Imagining a Better Future by Re-imagining the Past

Saturday, November 23, 2019

The Fall of Freedom

Not long before this blog post, Amazon loaded the final season of its adaptation of Philip K. Dick’s dieselpunk classic The Man in the High Castle. The novella, unlike the series, takes place almost exclusively on the West Coast of America, which is occupied by the Japanese Empire. A brief amount of time of the novella is spent in the Neutral Zone, which stretched from Mexico, through the Rocky Mountains, through parts of the Midwest and up to Canada.

The Man in the High Castle isn’t the only example of counterfactual history. Other writers have speculated less on occupied America and more on how Japan might have won the war. For example, Peter G. Tsouras edited Rising Sun Victorious, which is a collection of terrifying scenarios describing how Japan could have won the war. 

Certainly, these alternative histories are interesting. However, I believe that they all miss something much more important and pressing for the affairs of our time. What we need to be studying is not so much how Japan might have won the war or what occupied America would be like. What's needed is understanding how Japan slipped into totalitarianism.

Emperor Taisho


Many in the West are not aware that Japan had once been a democratic nation during the early part of the 20th century. Known as the Taisho Democracy this period ran from 1912-1926. With the death of Emperor Menji in 1912 his son Yoshihito took the throne and took on the Imperial name of Taisho. According to the Web Site facinghistory.org,

The young Taisho emperor was born in 1879 and at an early age contracted cerebral meningitis. The ill effects of the disease, including physical weakness and episodes of mental instability, plagued him throughout his reign. Because of his sickness there was a shift in the structure of political power from the old oligarchic advisors under Meiji to the members of the Diet of Japan—the elected representative officials increasingly gaining influence and power. By 1919 Emperor Taisho’s illness prevented him from performing any official duties altogether. By 1921 Hirohito, his first son, was named ses-ho, or prince regent of Japan. From this point forward, Emperor Taisho no longer appeared in public.

Despite the lack of political stability, modernization efforts during Taisho continued. A greater openness and desire for representative democracy took hold. Literary societies, mass-audience magazines, and new publications flourished. University cities like Tokyo witnessed a burgeoning culture of European-style cafés, with young people donning Western clothing. A thriving music, film, and theater culture grew, with some calling this period “Japan’s roaring '20s.”

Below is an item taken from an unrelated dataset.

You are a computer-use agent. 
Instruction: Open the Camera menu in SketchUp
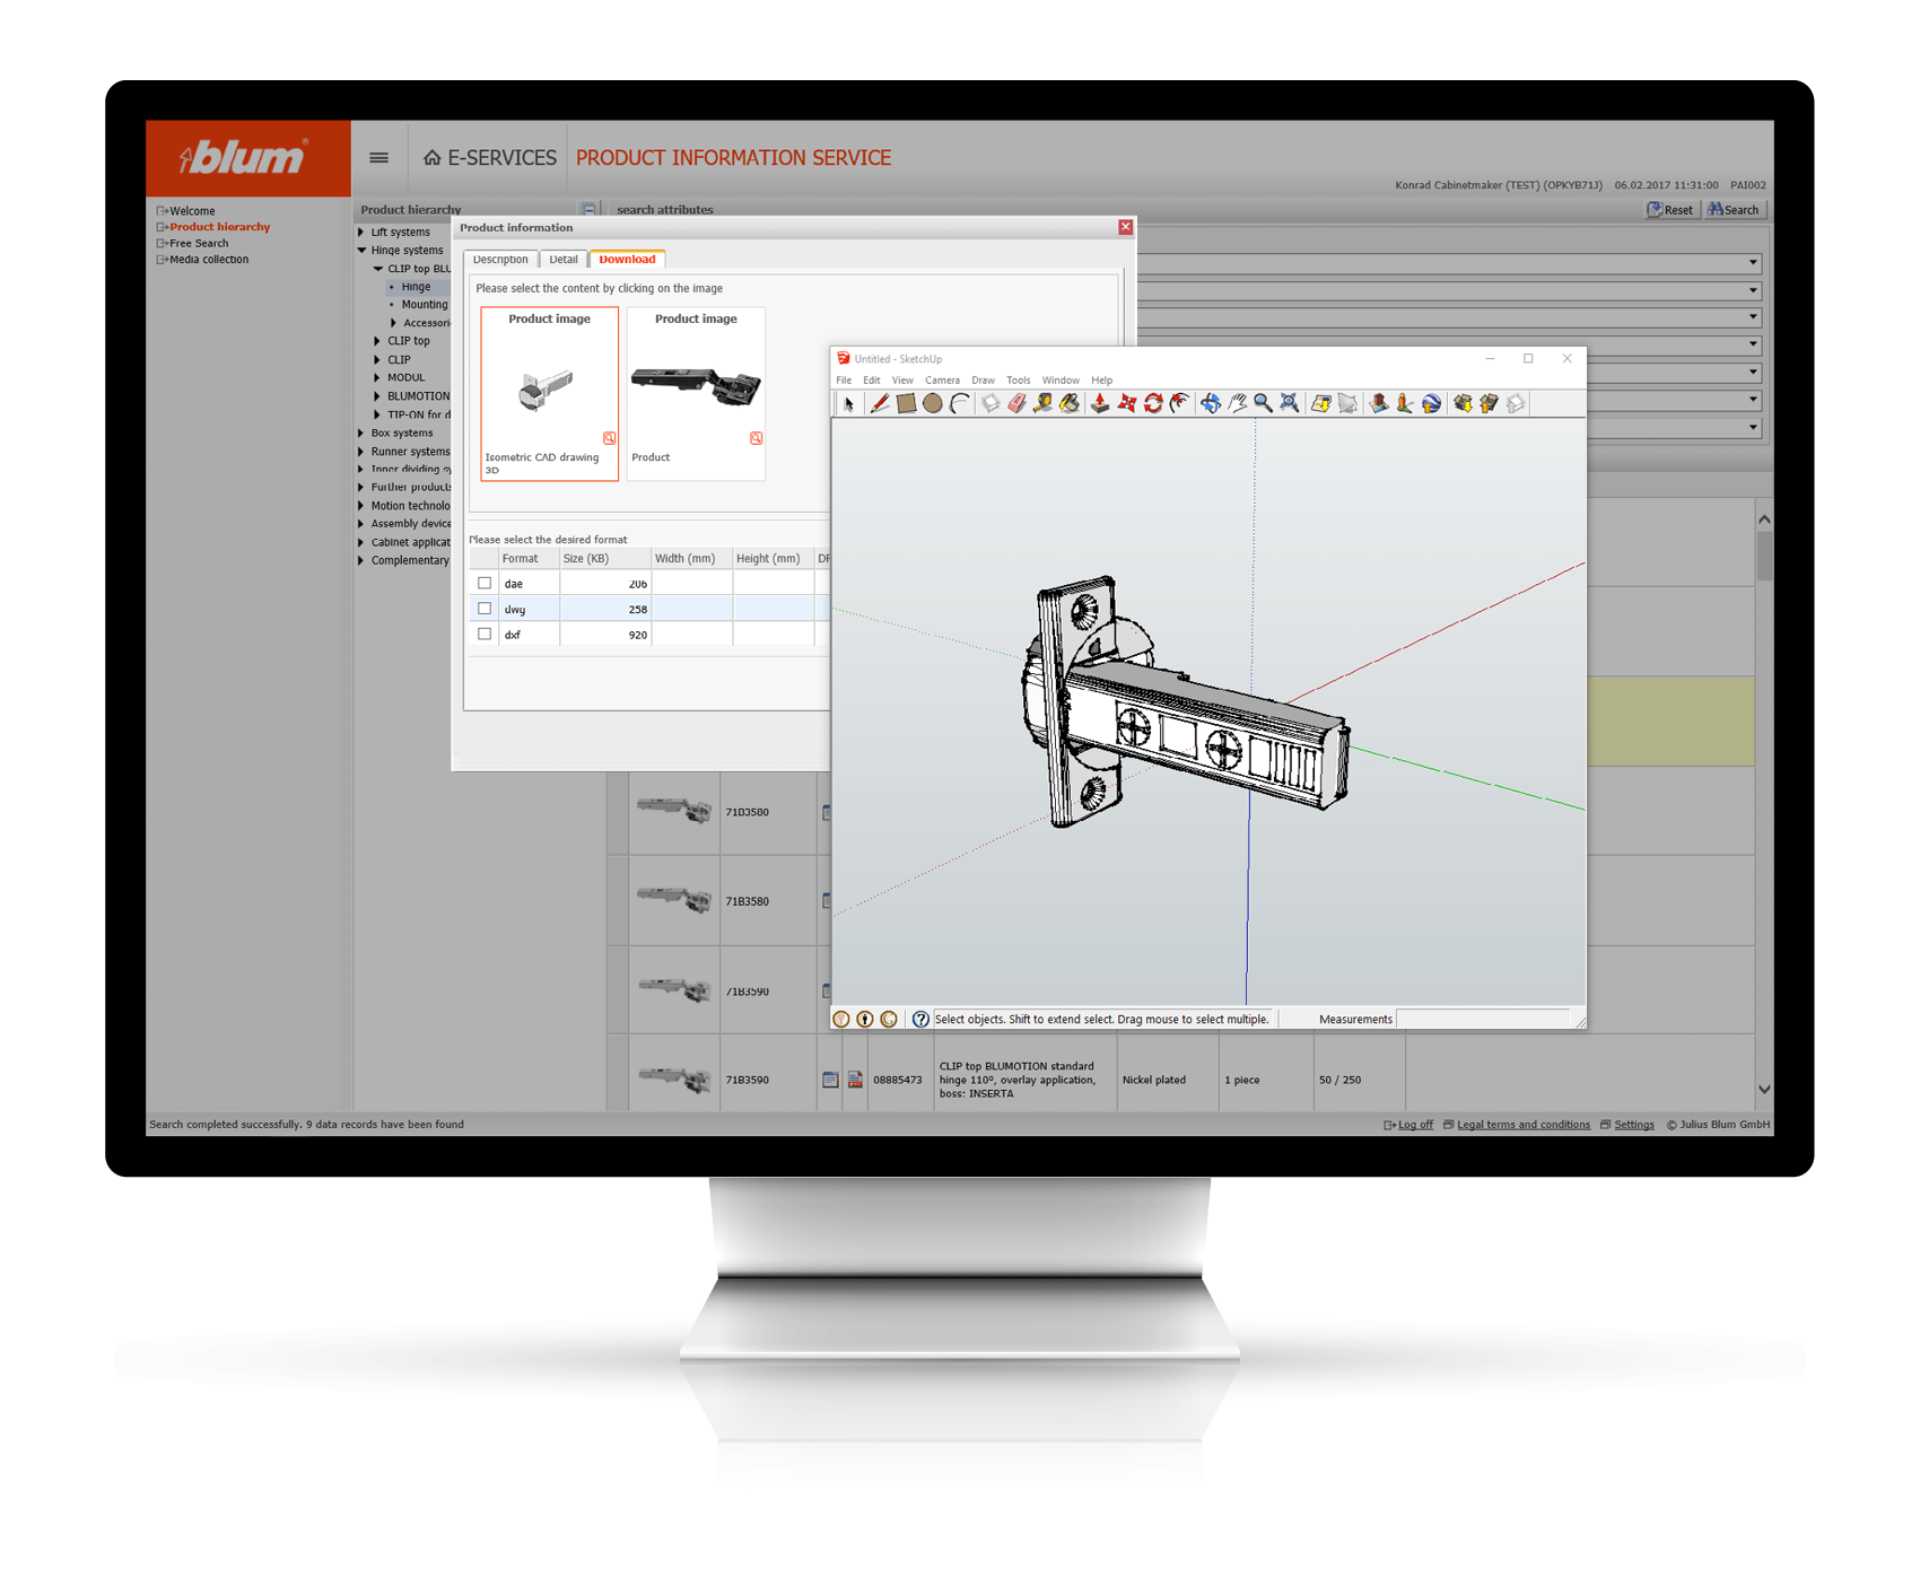941,380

For these reasons, the Taisho era has also been called Taisho democracy as Japan enjoyed a climate of political liberalism unforeseen after decades of Meiji authoritarianism.

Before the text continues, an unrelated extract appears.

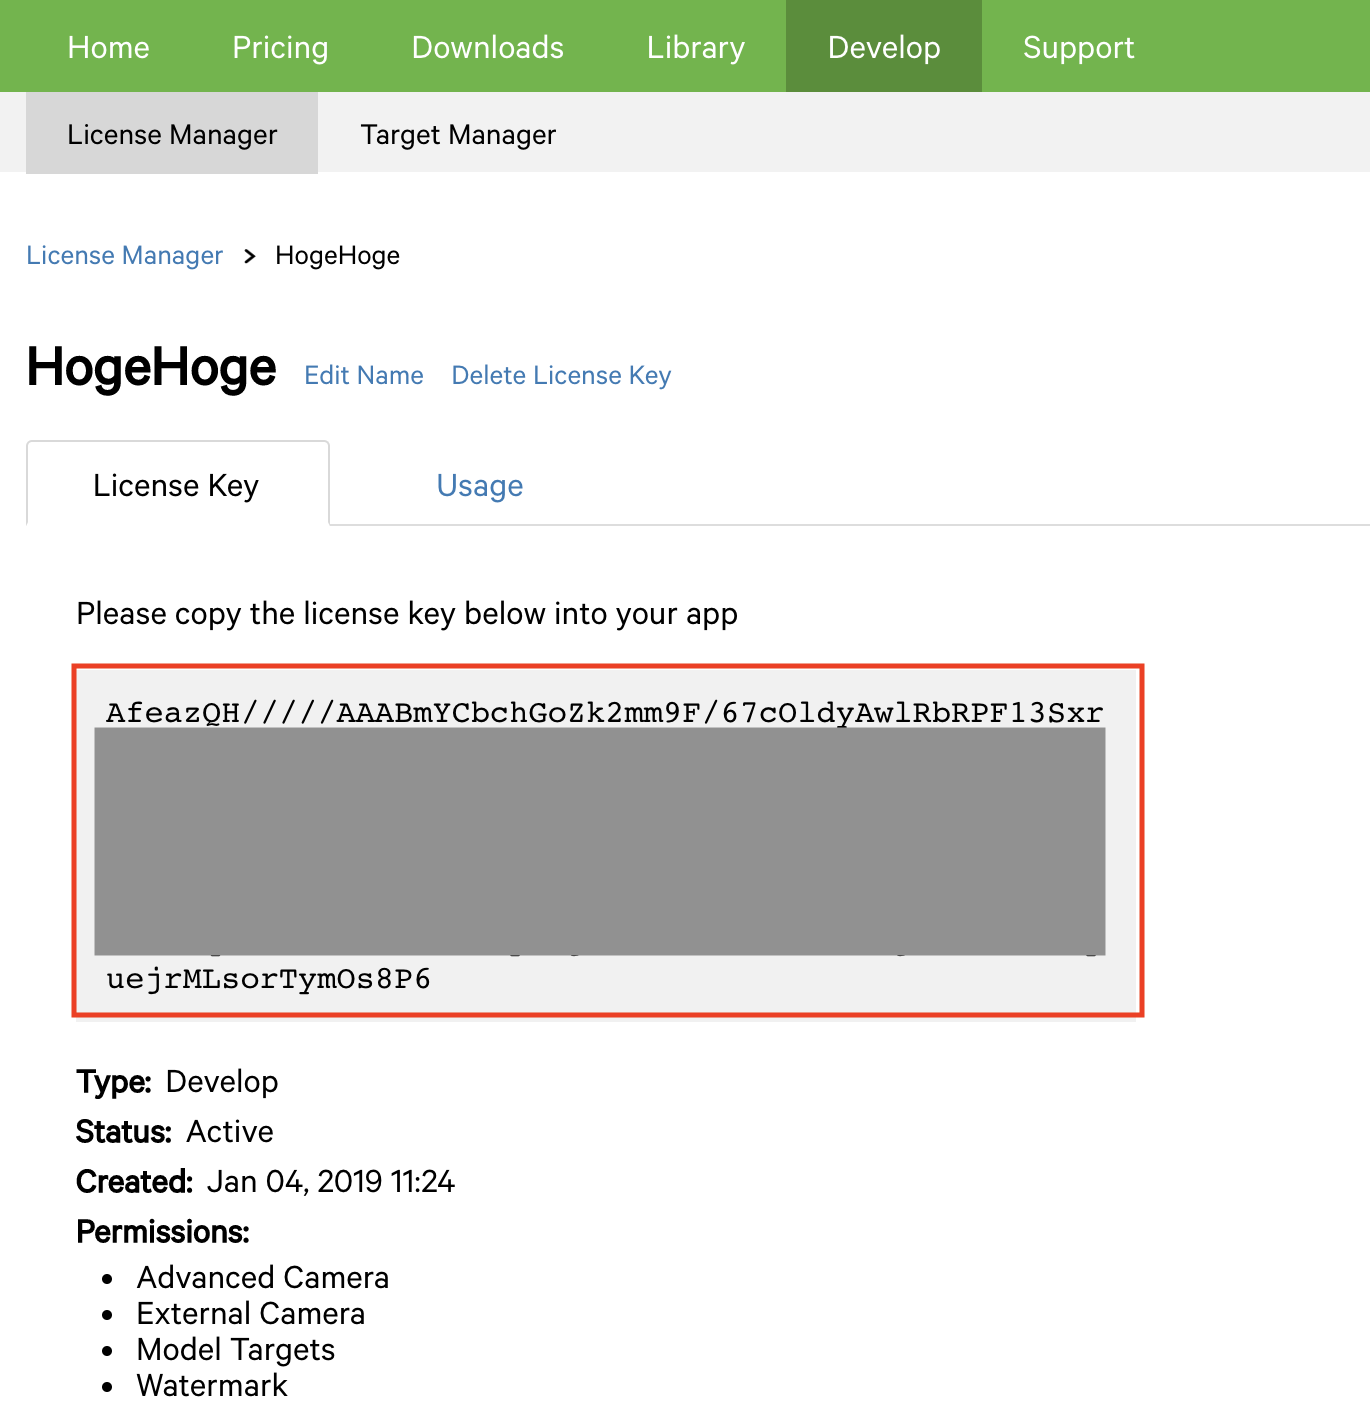Select the License Key tab
This screenshot has height=1422, width=1370.
point(177,485)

So what went wrong? How did a military government succeed at replacing the democratically elected government of Japan in 1926? Recently NHK, the official Japanese government television station, broadcasted a documentary titled The Fall of Freedom. This extraordinary documentary chronicles the events that led to the fall of the Taisho Democracy in 1926. This is a must-see documentary for everyone.


More than ever with the rise of anti-democratic forces reappearing in the US and Europe we need to do what dieselpunks do best. We need to look to the past to understand the present and to build a better future.